One day he didn’t show up for rounds, and word spread that he’d had a massive heart attack. I checked in on him, finding him intubated and sedated in our hospital’s quiet six-bed ICU, a somber place where Dr. Mejia had so often been the physician looking down on the patient instead of the other way around. As I held his hand his eyes flashed open, their look of terror haunting.
I’ve known many a patient who quit smoking after they’d developed lung cancer, or diabetics who gave up desserts only after their pancreases gave out. The shock of a health crisis often creates a catalyst for change.
Dr. Mejia took a leave of absence from the hospital and it must have been a year before I saw him again. Trimmed down to 120 pounds of solid muscle, it took several minutes of conversation to convince me it was truly the same man.

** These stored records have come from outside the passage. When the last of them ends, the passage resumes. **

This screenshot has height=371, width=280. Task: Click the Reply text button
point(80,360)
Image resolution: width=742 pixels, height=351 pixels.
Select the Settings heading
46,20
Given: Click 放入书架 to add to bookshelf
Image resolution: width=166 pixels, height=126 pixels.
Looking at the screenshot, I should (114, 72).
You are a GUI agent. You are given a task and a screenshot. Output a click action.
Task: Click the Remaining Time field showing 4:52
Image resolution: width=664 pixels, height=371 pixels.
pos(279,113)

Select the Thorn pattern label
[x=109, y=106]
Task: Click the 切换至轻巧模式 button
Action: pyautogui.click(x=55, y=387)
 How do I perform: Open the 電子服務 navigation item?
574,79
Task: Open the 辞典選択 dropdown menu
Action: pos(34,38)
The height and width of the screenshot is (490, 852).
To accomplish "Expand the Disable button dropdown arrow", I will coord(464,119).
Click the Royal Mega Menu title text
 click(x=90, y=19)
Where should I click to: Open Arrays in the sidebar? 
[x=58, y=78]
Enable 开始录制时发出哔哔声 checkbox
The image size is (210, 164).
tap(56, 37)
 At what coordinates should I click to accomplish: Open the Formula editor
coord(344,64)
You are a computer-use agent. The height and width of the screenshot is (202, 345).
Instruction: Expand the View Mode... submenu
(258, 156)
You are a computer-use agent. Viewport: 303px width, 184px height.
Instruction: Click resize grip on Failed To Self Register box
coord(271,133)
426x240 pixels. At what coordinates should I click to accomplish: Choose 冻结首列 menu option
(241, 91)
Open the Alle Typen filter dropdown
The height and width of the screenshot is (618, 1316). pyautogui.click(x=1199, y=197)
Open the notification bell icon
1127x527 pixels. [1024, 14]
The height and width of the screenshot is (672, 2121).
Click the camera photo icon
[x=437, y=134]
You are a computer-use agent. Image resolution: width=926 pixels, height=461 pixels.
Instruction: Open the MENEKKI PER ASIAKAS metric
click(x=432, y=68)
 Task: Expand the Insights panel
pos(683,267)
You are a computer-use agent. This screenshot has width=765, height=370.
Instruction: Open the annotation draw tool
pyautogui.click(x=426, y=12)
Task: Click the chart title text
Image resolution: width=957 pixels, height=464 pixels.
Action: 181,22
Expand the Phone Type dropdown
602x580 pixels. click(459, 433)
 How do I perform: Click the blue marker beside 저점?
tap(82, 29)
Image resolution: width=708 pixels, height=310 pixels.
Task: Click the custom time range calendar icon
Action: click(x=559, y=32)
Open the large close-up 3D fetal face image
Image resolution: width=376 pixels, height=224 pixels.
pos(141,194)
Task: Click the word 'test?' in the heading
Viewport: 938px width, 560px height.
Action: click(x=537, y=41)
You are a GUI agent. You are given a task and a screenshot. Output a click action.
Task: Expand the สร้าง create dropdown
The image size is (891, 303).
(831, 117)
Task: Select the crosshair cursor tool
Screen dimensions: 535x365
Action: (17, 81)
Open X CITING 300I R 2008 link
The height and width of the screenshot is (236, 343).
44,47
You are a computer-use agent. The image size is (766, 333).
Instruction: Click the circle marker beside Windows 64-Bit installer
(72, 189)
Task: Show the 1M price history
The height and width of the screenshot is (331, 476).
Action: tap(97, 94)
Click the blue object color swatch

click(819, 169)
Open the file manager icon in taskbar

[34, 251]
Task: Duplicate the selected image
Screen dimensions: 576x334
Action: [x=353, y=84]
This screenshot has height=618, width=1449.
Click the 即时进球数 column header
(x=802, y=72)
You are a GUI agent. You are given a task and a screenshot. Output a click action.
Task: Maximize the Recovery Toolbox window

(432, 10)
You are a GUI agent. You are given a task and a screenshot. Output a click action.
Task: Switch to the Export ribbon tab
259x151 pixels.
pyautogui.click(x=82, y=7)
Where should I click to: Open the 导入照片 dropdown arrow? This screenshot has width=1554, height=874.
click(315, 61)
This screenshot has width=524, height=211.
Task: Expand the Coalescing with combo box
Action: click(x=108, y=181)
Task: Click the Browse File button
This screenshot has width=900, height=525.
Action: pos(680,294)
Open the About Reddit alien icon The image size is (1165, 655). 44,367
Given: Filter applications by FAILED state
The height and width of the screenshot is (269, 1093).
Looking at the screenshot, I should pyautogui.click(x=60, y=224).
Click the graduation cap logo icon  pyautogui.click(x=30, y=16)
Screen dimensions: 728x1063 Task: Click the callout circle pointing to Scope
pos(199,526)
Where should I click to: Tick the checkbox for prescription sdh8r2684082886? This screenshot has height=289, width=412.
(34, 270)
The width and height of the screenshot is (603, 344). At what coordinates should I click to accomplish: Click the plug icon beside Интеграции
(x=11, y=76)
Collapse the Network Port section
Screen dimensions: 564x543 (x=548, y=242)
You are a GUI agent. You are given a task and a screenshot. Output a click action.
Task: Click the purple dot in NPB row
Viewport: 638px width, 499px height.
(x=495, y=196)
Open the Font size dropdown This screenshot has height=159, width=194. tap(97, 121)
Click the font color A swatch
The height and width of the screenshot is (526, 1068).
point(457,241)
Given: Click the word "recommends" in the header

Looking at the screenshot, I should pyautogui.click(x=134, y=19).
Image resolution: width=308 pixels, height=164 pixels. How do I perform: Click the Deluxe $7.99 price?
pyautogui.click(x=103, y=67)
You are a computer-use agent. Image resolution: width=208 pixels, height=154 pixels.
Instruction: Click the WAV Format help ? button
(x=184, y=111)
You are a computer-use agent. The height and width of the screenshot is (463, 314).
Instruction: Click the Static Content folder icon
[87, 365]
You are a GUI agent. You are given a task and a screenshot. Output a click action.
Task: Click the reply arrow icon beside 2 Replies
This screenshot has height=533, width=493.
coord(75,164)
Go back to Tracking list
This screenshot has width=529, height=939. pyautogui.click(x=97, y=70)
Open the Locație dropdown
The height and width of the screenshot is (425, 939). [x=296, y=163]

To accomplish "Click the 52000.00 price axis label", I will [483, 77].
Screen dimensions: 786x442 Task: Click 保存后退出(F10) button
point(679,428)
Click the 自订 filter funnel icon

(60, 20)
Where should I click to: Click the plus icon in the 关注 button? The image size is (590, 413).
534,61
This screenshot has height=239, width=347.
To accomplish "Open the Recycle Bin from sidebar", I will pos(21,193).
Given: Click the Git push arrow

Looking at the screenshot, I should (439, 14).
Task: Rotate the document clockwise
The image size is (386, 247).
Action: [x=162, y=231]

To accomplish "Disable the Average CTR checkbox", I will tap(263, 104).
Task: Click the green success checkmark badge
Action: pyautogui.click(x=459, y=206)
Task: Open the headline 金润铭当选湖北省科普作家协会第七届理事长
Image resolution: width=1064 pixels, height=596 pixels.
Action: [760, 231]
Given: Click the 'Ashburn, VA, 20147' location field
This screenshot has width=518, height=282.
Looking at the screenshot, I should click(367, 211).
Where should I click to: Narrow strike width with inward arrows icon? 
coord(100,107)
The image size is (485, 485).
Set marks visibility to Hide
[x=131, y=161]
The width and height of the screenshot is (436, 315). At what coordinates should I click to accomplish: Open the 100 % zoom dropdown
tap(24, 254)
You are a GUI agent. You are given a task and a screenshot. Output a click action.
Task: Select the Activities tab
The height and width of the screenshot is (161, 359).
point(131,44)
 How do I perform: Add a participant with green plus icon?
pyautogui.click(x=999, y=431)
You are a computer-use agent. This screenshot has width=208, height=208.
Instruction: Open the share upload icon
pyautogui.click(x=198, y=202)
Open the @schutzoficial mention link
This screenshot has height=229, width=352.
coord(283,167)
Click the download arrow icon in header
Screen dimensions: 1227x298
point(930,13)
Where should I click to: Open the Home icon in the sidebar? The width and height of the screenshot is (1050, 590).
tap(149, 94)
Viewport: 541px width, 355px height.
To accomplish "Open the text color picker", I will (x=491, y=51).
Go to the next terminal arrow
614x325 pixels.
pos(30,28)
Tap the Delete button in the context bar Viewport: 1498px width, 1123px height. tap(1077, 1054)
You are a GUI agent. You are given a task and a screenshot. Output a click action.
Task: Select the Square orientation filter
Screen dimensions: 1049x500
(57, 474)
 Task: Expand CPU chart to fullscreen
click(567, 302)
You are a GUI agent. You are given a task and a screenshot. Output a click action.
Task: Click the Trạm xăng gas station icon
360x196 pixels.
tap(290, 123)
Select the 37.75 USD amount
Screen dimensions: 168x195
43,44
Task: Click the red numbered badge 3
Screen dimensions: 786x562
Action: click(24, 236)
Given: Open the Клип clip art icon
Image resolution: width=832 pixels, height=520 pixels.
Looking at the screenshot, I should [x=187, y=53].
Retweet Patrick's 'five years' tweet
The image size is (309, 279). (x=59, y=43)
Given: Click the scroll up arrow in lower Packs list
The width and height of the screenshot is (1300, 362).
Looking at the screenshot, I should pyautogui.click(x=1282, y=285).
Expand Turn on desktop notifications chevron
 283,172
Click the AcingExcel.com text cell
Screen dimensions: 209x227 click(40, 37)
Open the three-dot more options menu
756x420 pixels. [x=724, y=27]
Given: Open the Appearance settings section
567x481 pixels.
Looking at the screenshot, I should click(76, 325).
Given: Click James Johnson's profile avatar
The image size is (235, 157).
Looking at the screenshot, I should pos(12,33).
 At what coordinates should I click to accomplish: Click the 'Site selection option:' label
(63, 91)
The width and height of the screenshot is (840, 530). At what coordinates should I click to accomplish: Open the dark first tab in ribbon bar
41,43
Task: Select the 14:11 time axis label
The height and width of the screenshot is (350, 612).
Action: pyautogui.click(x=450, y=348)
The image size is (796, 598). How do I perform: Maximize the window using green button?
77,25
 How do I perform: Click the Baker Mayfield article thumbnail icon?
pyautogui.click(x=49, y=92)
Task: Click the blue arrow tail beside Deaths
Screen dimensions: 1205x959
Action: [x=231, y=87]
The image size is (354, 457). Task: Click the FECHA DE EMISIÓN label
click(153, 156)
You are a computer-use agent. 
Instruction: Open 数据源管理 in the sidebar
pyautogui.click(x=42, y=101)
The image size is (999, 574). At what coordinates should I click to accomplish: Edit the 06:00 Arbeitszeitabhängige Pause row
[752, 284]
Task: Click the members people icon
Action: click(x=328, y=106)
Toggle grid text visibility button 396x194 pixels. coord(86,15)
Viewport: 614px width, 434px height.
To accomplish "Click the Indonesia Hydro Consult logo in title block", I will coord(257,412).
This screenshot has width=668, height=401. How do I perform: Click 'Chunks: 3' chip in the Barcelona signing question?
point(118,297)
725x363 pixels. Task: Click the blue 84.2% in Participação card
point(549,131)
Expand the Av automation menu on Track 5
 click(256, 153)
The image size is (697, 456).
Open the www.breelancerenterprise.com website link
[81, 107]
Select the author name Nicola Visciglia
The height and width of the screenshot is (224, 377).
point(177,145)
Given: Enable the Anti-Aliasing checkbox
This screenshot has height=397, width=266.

“It’s wonderful to see you again, Dr. Mejia. How are you feeling?”
He spread out his arms in his characteristic welcoming gesture. “As you can see, never been better.”
The change was so remarkable I couldn’t help but ask how he managed it.
“I eat only one meal a day, usually a salad for lunch, and work out for two hours each morning,” he told me.
“Do you miss your old life?”
A wry grin settled on his face and he gave a snort. “Oh, I suppose I still salivate a little when I see a thick juicy steak or a whipped cream topped pie. But, no, I don’t really miss it. Every day we make choices in our lives, Philip.”
He paused to check the reading on his beeper that’d just chimed. Looking up, he put his hand on my shoulder and said, “Don’t let it take a near-death experience to inspire you into making the right ones.”